Business World

Tuesday 24 October 2017

Poor profit sees HSBC take biggest shares hit in 18 months

London's Canary Wharf business, financial and shopping district
London's Canary Wharf business, financial and shopping district

Stephen Morris

HSBC shares suffered their biggest slump in 18 months in London trading after reporting fourth-quarter profit that missed estimates on a surprise drop in revenue.

The bank said it will boost cost-cutting measures and extend a stock buyback. Adjusted pre-tax profit, which excludes one-time items, jumped 39pc to $2.62bn (€2.48bn), Europe's largest bank said.

That missed the $3.78bn (€3.58bn) average estimate of six analysts compiled by Bloomberg News.
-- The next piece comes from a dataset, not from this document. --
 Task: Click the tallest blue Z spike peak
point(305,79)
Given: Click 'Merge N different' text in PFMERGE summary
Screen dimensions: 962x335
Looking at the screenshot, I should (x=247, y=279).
Removing the adjustments, HSBC reported a $3.4bn (€3.22bn) pre-tax loss for the fourth quarter, which it blamed on slowing growth in its core markets of Hong Kong and the UK

Ceo Stuart Gulliver is battling to reverse five years of declining revenue as he pares back HSBC's sprawling global footprint and reduces expenses.

The bank increased its cost-cutting target by $1bn to $6bn of savings, while cautioning it faces more than $3bn of revenue headwinds in 2017, including currency movements and record-low interest rates in the UK.

HSBC has lost about $20bn (€18.9bn) of revenue since Gulliver took over in 2011. "Pre-tax profit is a large miss versus consensus" with "weakness in revenues across all major line items," Citigroup's Ronit Ghose said in a note. Ghose also noted "an unusually large amount of one-offs" in the period, including a multi-billion writedown on the value of its scandal-hit European private bank.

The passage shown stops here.